Re: Proposed text on reliability in the web services architecture from Walden Mathews on 2003-01-17 (www-ws-arch@w3.org from January 2003)

From: Walden Mathews <waldenm@optonline.net>
Date: Fri, 17 Jan 2003 10:15:36 -0500
To: Assaf Arkin <arkin@intalio.com>, Peter Furniss <peter.furniss@choreology.com>, "Champion, Mike" <Mike.Champion@SoftwareAG-USA.com>, www-ws-arch@w3.org
Message-id: <004f01c2be3b$4acd1f60$1702a8c0@WorkGroup>
Arkin,

> > True that RM plays no part in selecting an incremental strategy for
> > setting end-state.  What I'm saying is that RM can bolster such an
> > approach toward one definition of reliability, and that a
> > different approch
> > in the application can attack reliability end-to-end, more effectively.
> >
> > Do we agree that HTTP over TCP/IP already has RM incorporated?
>
> Let me explain something about RM and you tell me what you think.
>
> Scenario 1: I have an application that sends a message for asynchronous
> delivery. The message gets queued. From the queue it is delivered to an
> intermediary. The intermediary queues it and delivers it to its
destination.
> The destination queues it and then processes it.
>
> Scenario 2: I send a message for immediate acceptance by its destination.
>
> In scenario 1 all the connections and queues are 100% reliable (a dream
but
> let me dream). The message gets delivered to the intermediary fine, but
the
> desgination is currently offline. The intermediary relies on TCP for
> offering RM. It doesn't attempt to re-deliver the message, it just
discards
> the message. The message never gets delivered.
>
> In scenario 2 I decide that I get all my RM needs from TCP. So I do have
RM.
> I just don't do any additional work from what TCP provides.
>
> There's actually more to RM than what TCP providers, so there are valid
> cases where I need more than TCP even in scenario 2. (Like ordering of
> messages from the client, ordering of messages in multicast, etc) But I'm
> just trying to point that you need RM, and in some cases you get all your
> needs met by TCP and in some cases you don't, and in some cases you want
to
> build the application so regardless of who gives you the RM, it looks the
> same (decouple the app from the transit mechanism).
>
> I think the real value of an RM specification is if it lets me decouple
the
> app from the transit mechanism, so whether I use scenario 1 or scenario 2,
I
> still develop my app the same way.

I think you may be drifting off the reliability subject and into uniform
interfaces.

From a reliability standpoint, I know of applications for
which many intervening queues is not a good fit because is postpones
the immediate feedback the app is looking for, namely that the service
is offline right now.


> > I disagree about this case.  Clients recognize audit as part of their
> > scope, and the journal is a tool in that, hence its visibility.
Moreover,
> > the client maintains its own version of the journal.  You can decouple
> > implementation details of client and server, but in this case, the
journal
> > is not an implementation detail.
>
> That's assuming the client audits what the server audits, which is not
> always the case. Even if you use Quicken to balance your check, the bank
> keeps much more information in their journal than you keep in Quicken.

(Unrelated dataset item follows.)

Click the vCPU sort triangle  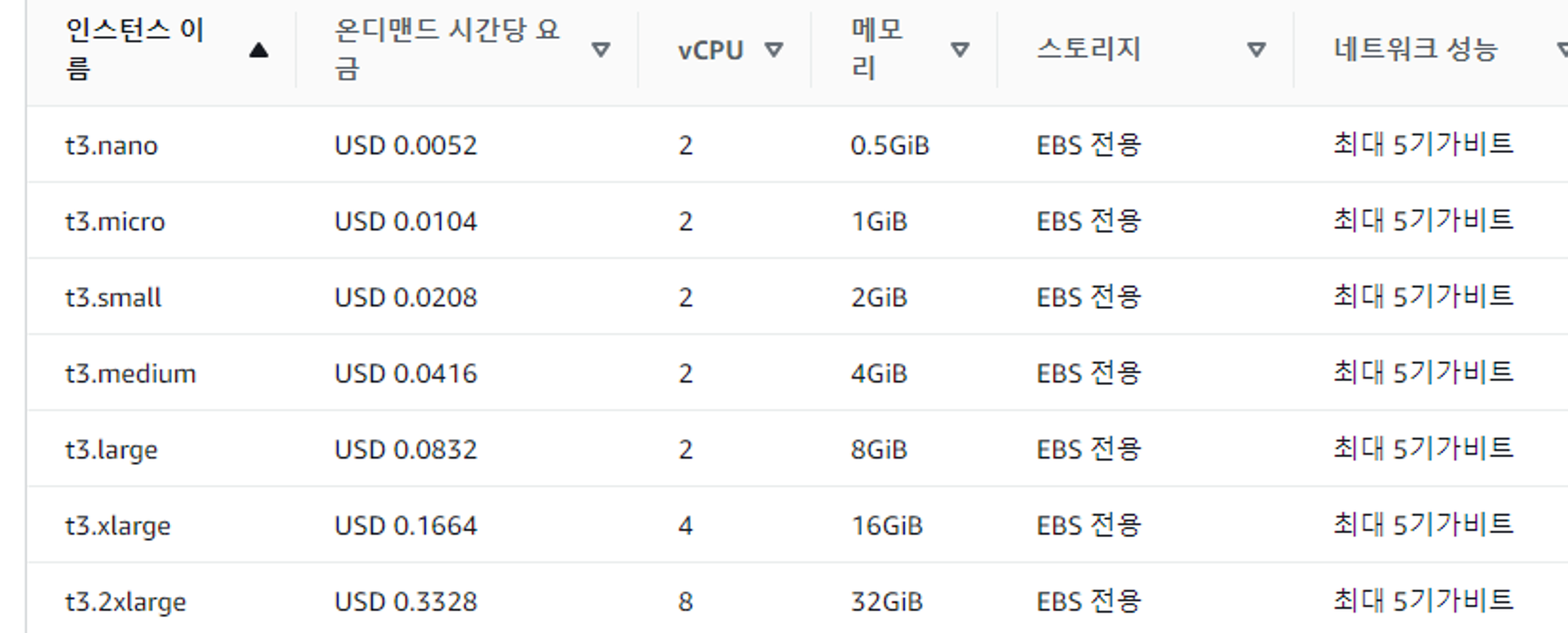tap(774, 50)
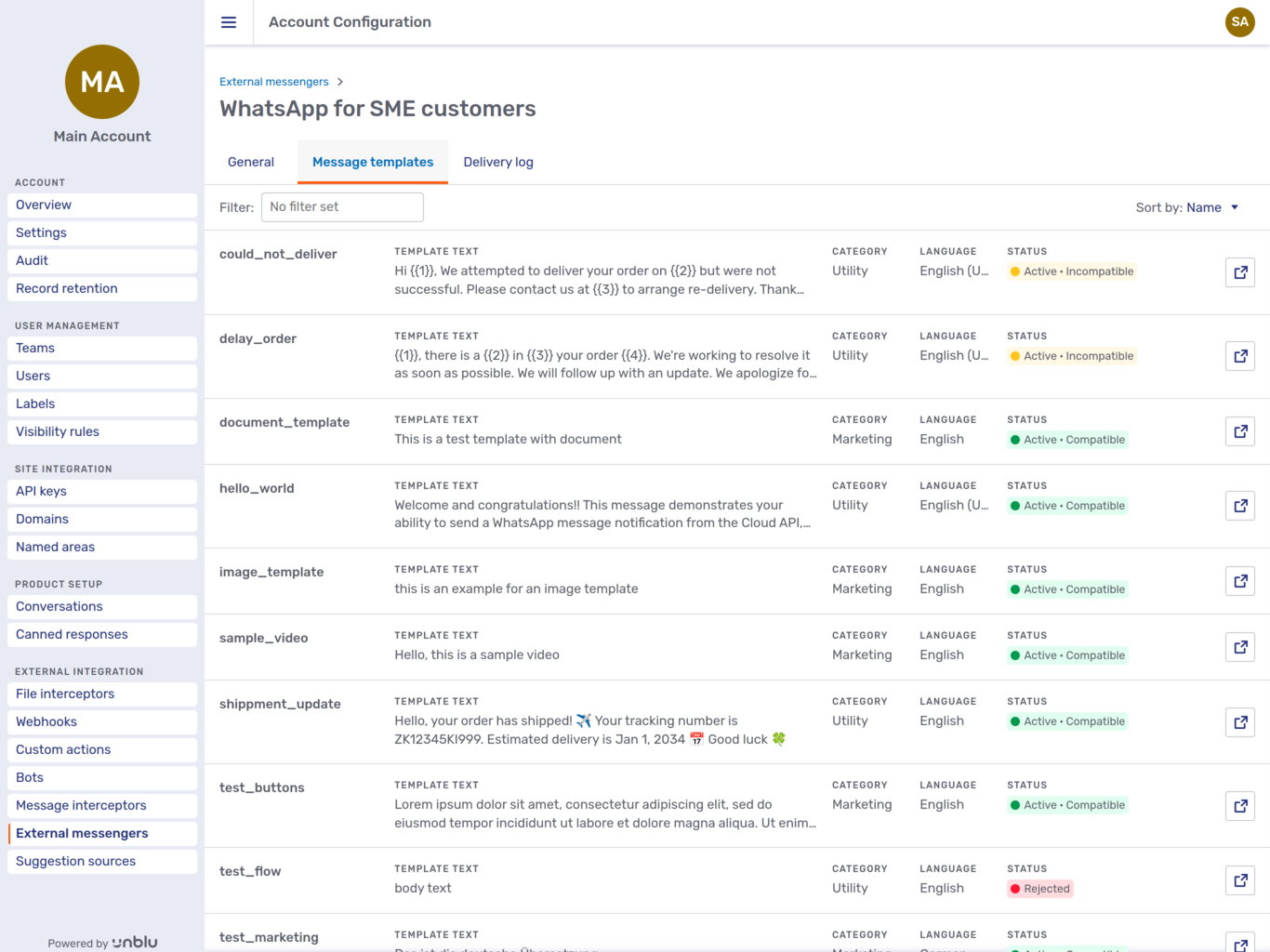
Task: Switch to the General tab
Action: [x=251, y=162]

No, it's not assuming any such thing.  It's simply that clients and servers
both talk about ledgers and deposits and withdrawals, and that detail is
in the interface, not hidden in the implementation.

>
> > Maybe I misunderstood you.  I thought you were versioning the
> > repository (the account), but actually you're versioning the messages?
> > If you're trying the same operation but with a higher version number,
> > where is "sameness" recorded?  Versioning seems irrelevant.  Maybe
> > I still don't understand.
>
> I am actually versioning the respository (the account), but under the
> following requirements:
>
> - Update x with version v can occur only if the current version v' is less
> than v (but no need for v=v'+1)
> - If update x fails due to versioning, get a new version number and
current
> state and try again

I think we're sidetracked on this, but if you feel there's a point to be
made about RM, go ahead.

>
>
> > This depends on the user's (bank or customer) requirement, which will
> > vary from user to user, and cannot always be covered by a statistical
> > approach to reliability.  Hence my statement above that "not all
problems
> > are modeled well by statistics".  Some aren't, and still have to be
> > accounted for.  RM alone is not a good fit for those, would you agree?
>
> Statistical approach to business. As long as you might have a bug there
(and
> there's always a bug hidden there somewhere), even with 100% reliability
of
> messaging/coordination you will get incorrect balances every so often. So
> you need to deal with that possibility.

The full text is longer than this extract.